Mass spectrometry-based proteomic analysis underestimates proteomic variation due to the absence of variant peptides and posttranslational modifications (PTMs) from standard protein databases. Each individual carries thousands of missense mutations that lead to single amino acid variants, but these are missed because they are absent from generic proteomic search databases. Myriad types of protein PTMs play essential roles in biological processes, but remain undetected because of increased false discovery rates in variable modification searches.
Researchers at the University of Wisconsin-Madison address these two fundamental shortcomings of bottom-up proteomics with two recently developed software tools:
The first consists of workflows in Galaxy that mine RNA sequencing data to generate sample-specific databases containing variant peptides and products of alternative splicing events.
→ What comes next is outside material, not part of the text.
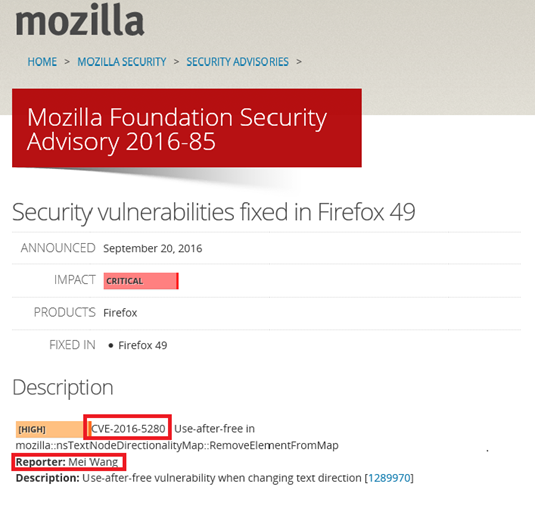Image resolution: width=535 pixels, height=515 pixels.
Task: Click the Security vulnerabilities fixed in Firefox 49 heading
Action: pyautogui.click(x=214, y=212)
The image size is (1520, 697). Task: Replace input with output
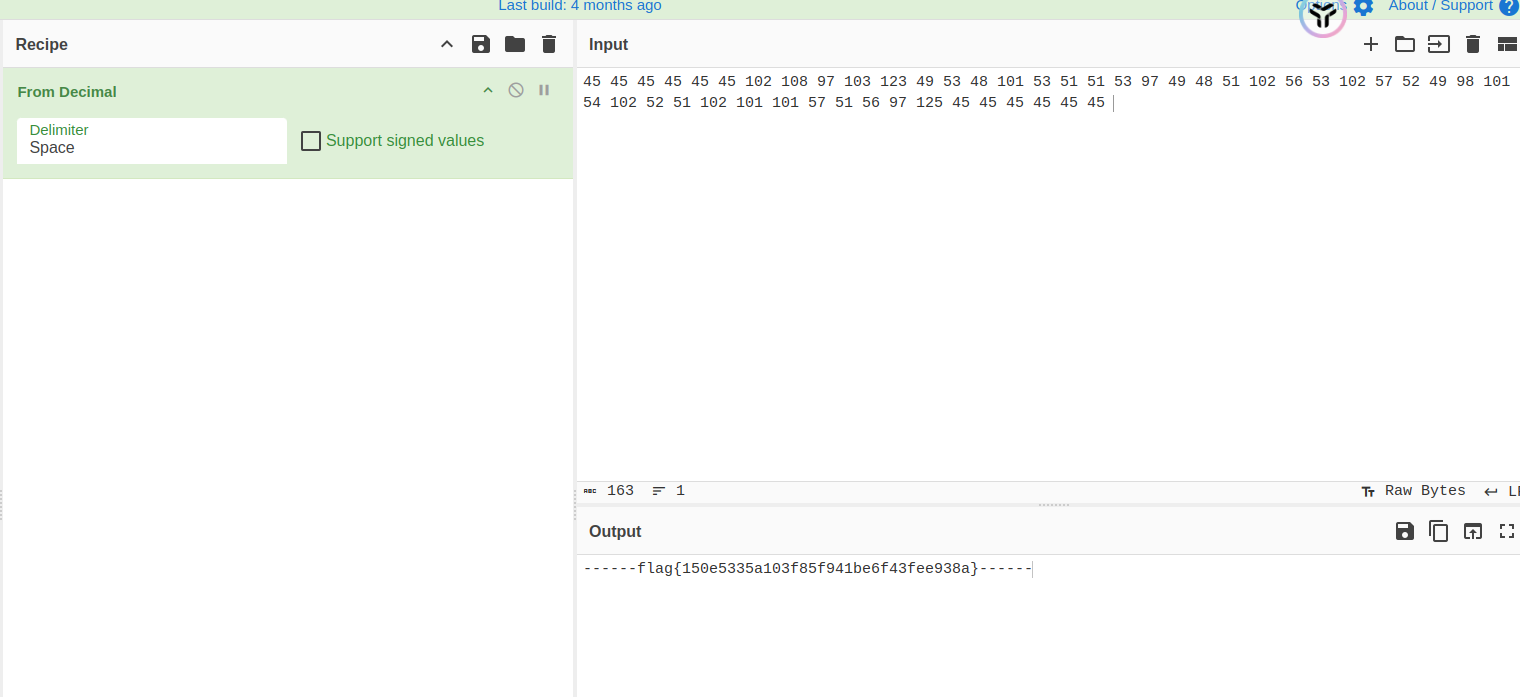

The second tool applies a new strategy that alters the variable modification approach to consider only curated PTMs at specific positions, thereby avoiding the combinatorial explosion that traditionally leads to high false discovery rates.
Using RNA-sequencing-derived databases with this Global Post-Translational Modification (G-PTM) search strategy revealed hundreds of single amino acid variant peptides, tens of novel splice junction peptides, and several hundred posttranslationally modified peptides of around thirty-five different types in each of ten human cell lines.
Using the G-PTM search strategy with a RNA-Seq proteogenomic workflow allows the identification of many sequence variant and PTM-containing peptides. RNASeq data is used to identify sequence variants and construct sequence variant peptide databases for each of 10 human cell lines using the Galaxy-P computational interface. MS proteomic data for the same cell lines is searched using the G-PTM strategy with a sample-specific database that includes single amino acid variant (SAV) peptides, novel splice junction (NSJ) peptides, and UniProt protein sequences annotated with curated site-specific PTMs.